[TASK INPUTS]:
┄┄┄┄┄┄┄┄┄┄

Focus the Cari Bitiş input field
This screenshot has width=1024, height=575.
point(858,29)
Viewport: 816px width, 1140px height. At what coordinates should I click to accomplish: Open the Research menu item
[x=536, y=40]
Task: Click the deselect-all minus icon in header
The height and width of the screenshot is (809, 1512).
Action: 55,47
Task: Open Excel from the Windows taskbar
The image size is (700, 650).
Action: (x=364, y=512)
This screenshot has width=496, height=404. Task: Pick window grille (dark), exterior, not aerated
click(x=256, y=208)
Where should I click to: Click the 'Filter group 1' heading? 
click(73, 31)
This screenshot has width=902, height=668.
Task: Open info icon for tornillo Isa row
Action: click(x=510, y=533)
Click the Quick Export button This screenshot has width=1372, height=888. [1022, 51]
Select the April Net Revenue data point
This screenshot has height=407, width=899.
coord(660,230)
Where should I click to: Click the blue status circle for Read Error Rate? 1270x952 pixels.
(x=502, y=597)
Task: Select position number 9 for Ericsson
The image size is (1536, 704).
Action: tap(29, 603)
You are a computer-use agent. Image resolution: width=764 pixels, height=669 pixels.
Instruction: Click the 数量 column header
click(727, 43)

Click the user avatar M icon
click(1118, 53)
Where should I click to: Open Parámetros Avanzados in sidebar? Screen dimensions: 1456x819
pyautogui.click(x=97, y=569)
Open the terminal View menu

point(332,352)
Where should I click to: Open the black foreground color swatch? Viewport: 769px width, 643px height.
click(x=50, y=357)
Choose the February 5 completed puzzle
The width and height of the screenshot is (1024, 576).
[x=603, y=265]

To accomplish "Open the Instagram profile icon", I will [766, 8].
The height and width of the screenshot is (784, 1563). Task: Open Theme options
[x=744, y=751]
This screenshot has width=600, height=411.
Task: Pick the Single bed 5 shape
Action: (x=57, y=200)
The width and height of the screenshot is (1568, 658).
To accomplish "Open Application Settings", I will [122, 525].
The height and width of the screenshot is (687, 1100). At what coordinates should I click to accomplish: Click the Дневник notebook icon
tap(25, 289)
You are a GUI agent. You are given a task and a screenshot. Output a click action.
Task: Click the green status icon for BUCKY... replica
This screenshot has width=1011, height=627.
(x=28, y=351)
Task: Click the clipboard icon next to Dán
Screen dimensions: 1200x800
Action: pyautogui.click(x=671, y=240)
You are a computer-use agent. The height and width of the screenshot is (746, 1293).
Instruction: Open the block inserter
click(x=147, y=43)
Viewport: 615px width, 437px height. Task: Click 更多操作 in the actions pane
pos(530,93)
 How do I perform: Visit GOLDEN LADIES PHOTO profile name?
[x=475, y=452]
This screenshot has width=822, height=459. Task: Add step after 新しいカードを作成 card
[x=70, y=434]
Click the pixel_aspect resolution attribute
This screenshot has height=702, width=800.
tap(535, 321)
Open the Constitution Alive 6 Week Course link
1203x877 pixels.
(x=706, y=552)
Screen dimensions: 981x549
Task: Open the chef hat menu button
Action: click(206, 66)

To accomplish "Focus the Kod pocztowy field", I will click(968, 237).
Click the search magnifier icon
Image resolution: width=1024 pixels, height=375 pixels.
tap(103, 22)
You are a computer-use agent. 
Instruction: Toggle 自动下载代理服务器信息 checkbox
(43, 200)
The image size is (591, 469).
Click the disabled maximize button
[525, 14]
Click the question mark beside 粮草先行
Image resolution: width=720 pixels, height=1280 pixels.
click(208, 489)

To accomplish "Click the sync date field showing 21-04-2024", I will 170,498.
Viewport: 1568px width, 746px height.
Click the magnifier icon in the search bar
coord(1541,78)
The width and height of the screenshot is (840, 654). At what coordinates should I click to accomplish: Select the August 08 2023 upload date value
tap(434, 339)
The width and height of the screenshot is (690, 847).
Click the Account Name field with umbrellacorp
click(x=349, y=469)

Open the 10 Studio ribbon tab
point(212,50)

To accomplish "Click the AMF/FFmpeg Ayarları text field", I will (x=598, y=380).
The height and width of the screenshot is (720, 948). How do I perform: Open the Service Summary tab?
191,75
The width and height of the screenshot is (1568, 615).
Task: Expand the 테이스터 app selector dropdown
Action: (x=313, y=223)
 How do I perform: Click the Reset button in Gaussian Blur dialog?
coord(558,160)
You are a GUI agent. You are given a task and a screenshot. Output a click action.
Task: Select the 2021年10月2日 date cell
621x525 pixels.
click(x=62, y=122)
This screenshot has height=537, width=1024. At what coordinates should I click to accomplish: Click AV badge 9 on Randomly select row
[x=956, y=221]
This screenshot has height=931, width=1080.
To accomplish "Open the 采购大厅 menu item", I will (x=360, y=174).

┄┄┄┄┄┄┄┄┄┄

Rewrite all the records, replacing "Where should I click to" with "Which spot should I click to" and changing nothing else.

[COMPLETED TASK]:
Focus the Cari Bitiş input field
This screenshot has width=1024, height=575.
point(858,29)
Viewport: 816px width, 1140px height. At what coordinates should I click to accomplish: Open the Research menu item
[x=536, y=40]
Task: Click the deselect-all minus icon in header
The height and width of the screenshot is (809, 1512).
Action: 55,47
Task: Open Excel from the Windows taskbar
The image size is (700, 650).
Action: (x=364, y=512)
This screenshot has width=496, height=404. Task: Pick window grille (dark), exterior, not aerated
click(x=256, y=208)
Which spot should I click to: Click the 'Filter group 1' heading? 
click(73, 31)
This screenshot has width=902, height=668.
Task: Open info icon for tornillo Isa row
Action: click(x=510, y=533)
Click the Quick Export button This screenshot has width=1372, height=888. [1022, 51]
Select the April Net Revenue data point
This screenshot has height=407, width=899.
coord(660,230)
Which spot should I click to: Click the blue status circle for Read Error Rate? 1270x952 pixels.
(x=502, y=597)
Task: Select position number 9 for Ericsson
The image size is (1536, 704).
Action: tap(29, 603)
You are a computer-use agent. Image resolution: width=764 pixels, height=669 pixels.
Instruction: Click the 数量 column header
click(727, 43)

Click the user avatar M icon
click(1118, 53)
Which spot should I click to: Open Parámetros Avanzados in sidebar? Screen dimensions: 1456x819
pyautogui.click(x=97, y=569)
Open the terminal View menu

point(332,352)
Which spot should I click to: Open the black foreground color swatch? Viewport: 769px width, 643px height.
click(x=50, y=357)
Choose the February 5 completed puzzle
The width and height of the screenshot is (1024, 576).
[x=603, y=265]

To accomplish "Open the Instagram profile icon", I will [766, 8].
The height and width of the screenshot is (784, 1563). Task: Open Theme options
[x=744, y=751]
This screenshot has width=600, height=411.
Task: Pick the Single bed 5 shape
Action: (x=57, y=200)
The width and height of the screenshot is (1568, 658).
To accomplish "Open Application Settings", I will [122, 525].
The height and width of the screenshot is (687, 1100). At what coordinates should I click to accomplish: Click the Дневник notebook icon
tap(25, 289)
You are a GUI agent. You are given a task and a screenshot. Output a click action.
Task: Click the green status icon for BUCKY... replica
This screenshot has width=1011, height=627.
(x=28, y=351)
Task: Click the clipboard icon next to Dán
Screen dimensions: 1200x800
Action: pyautogui.click(x=671, y=240)
You are a computer-use agent. The height and width of the screenshot is (746, 1293).
Instruction: Open the block inserter
click(x=147, y=43)
Viewport: 615px width, 437px height. Task: Click 更多操作 in the actions pane
pos(530,93)
 How do I perform: Visit GOLDEN LADIES PHOTO profile name?
[x=475, y=452]
This screenshot has width=822, height=459. Task: Add step after 新しいカードを作成 card
[x=70, y=434]
Click the pixel_aspect resolution attribute
This screenshot has height=702, width=800.
tap(535, 321)
Open the Constitution Alive 6 Week Course link
1203x877 pixels.
(x=706, y=552)
Screen dimensions: 981x549
Task: Open the chef hat menu button
Action: click(206, 66)

To accomplish "Focus the Kod pocztowy field", I will click(968, 237).
Click the search magnifier icon
Image resolution: width=1024 pixels, height=375 pixels.
tap(103, 22)
You are a computer-use agent. 
Instruction: Toggle 自动下载代理服务器信息 checkbox
(43, 200)
The image size is (591, 469).
Click the disabled maximize button
[525, 14]
Click the question mark beside 粮草先行
Image resolution: width=720 pixels, height=1280 pixels.
click(208, 489)

To accomplish "Click the sync date field showing 21-04-2024", I will 170,498.
Viewport: 1568px width, 746px height.
Click the magnifier icon in the search bar
coord(1541,78)
The width and height of the screenshot is (840, 654). At what coordinates should I click to accomplish: Select the August 08 2023 upload date value
tap(434, 339)
The width and height of the screenshot is (690, 847).
Click the Account Name field with umbrellacorp
click(x=349, y=469)

Open the 10 Studio ribbon tab
point(212,50)

To accomplish "Click the AMF/FFmpeg Ayarları text field", I will (x=598, y=380).
The height and width of the screenshot is (720, 948). How do I perform: Open the Service Summary tab?
191,75
The width and height of the screenshot is (1568, 615).
Task: Expand the 테이스터 app selector dropdown
Action: (x=313, y=223)
 How do I perform: Click the Reset button in Gaussian Blur dialog?
coord(558,160)
You are a GUI agent. You are given a task and a screenshot. Output a click action.
Task: Select the 2021年10月2日 date cell
621x525 pixels.
click(x=62, y=122)
This screenshot has height=537, width=1024. At what coordinates should I click to accomplish: Click AV badge 9 on Randomly select row
[x=956, y=221]
This screenshot has height=931, width=1080.
To accomplish "Open the 采购大厅 menu item", I will (x=360, y=174).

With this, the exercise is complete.